**Problem statement**
Write out the items exactly as they appear, starting with the line that contains "The height and width of the screenshot is (580, 1086)." and going on through the line that contains "pyautogui.click(x=461, y=400)".

**Records to process**

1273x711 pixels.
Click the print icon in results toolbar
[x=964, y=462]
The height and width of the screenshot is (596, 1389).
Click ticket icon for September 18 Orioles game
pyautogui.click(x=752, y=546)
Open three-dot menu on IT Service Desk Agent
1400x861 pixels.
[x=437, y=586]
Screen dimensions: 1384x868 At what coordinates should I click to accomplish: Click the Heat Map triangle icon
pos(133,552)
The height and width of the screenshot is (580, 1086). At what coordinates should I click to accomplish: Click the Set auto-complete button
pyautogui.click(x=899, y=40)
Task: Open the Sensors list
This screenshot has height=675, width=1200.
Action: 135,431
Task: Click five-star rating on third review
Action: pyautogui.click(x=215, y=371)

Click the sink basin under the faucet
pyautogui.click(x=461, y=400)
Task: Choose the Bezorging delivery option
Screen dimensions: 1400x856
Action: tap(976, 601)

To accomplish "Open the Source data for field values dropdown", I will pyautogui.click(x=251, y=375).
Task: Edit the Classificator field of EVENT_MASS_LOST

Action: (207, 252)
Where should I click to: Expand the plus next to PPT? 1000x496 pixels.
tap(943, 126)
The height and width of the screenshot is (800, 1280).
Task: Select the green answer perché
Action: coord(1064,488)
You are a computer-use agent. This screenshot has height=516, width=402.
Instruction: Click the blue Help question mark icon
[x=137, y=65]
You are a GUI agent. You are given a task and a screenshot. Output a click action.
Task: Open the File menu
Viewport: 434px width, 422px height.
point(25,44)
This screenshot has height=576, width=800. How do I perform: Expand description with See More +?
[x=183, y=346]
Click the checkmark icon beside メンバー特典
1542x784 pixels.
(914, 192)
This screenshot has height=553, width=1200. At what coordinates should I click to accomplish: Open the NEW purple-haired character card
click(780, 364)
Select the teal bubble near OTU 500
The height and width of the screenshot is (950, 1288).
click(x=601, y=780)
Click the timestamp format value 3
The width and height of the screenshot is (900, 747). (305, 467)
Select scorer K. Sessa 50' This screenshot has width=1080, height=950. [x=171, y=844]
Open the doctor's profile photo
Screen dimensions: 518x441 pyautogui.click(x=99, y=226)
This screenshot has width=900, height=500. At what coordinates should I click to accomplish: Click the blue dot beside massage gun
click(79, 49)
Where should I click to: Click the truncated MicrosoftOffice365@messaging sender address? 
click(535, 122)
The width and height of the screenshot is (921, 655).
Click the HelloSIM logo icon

**Worked solution**
The height and width of the screenshot is (580, 1086). At what coordinates should I click to accomplish: Click the Set auto-complete button
pyautogui.click(x=899, y=40)
Task: Open the Sensors list
This screenshot has height=675, width=1200.
Action: 135,431
Task: Click five-star rating on third review
Action: pyautogui.click(x=215, y=371)

Click the sink basin under the faucet
pyautogui.click(x=461, y=400)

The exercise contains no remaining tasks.